[Material provided — start]

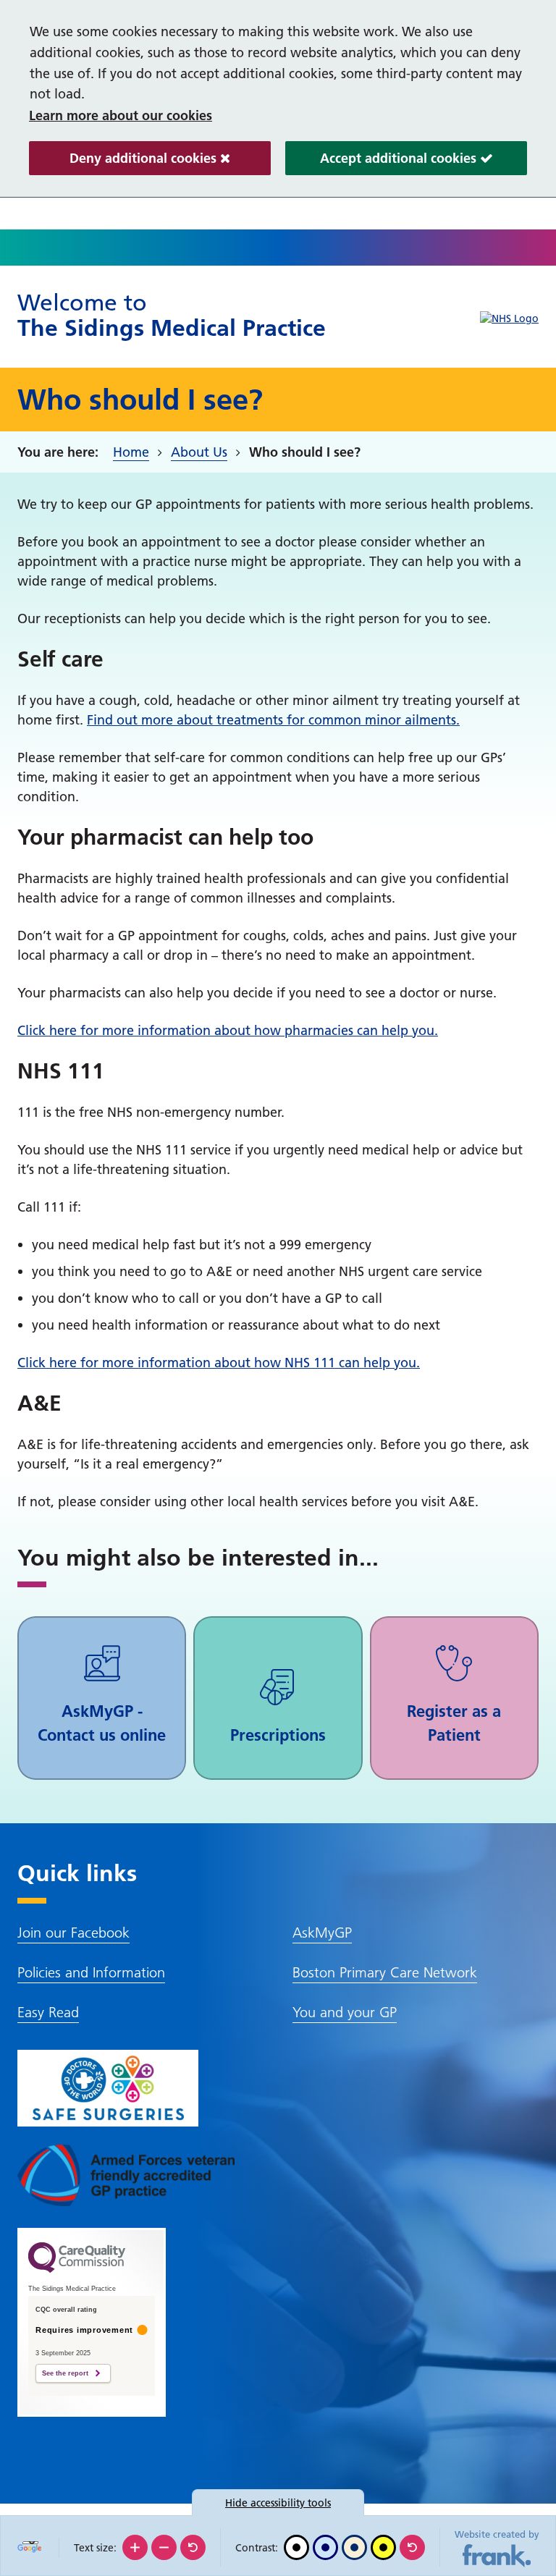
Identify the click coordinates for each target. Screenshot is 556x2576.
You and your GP (344, 2012)
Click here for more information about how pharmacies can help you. (227, 1030)
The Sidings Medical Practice (171, 315)
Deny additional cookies (124, 162)
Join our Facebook (73, 1932)
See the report (65, 2373)
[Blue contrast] (325, 2547)
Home (131, 452)
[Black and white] (296, 2547)
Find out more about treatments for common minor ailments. (273, 719)
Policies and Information (91, 1972)
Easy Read (48, 2012)
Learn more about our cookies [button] (120, 115)
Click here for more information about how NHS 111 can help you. (218, 1362)
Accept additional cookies (382, 162)
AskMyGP (322, 1932)
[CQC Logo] (76, 2269)
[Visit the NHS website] (509, 318)
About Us (199, 452)
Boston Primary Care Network (384, 1972)
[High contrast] (383, 2547)
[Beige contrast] (354, 2547)
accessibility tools (278, 2502)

[Material provided — finish]

What to work on —
Your task is to show every line of the listing above containing "here".

Expected answer —
Click here for more information about how pharmacies can help you. (227, 1030)
Click here for more information about how NHS 111 can help you. (218, 1362)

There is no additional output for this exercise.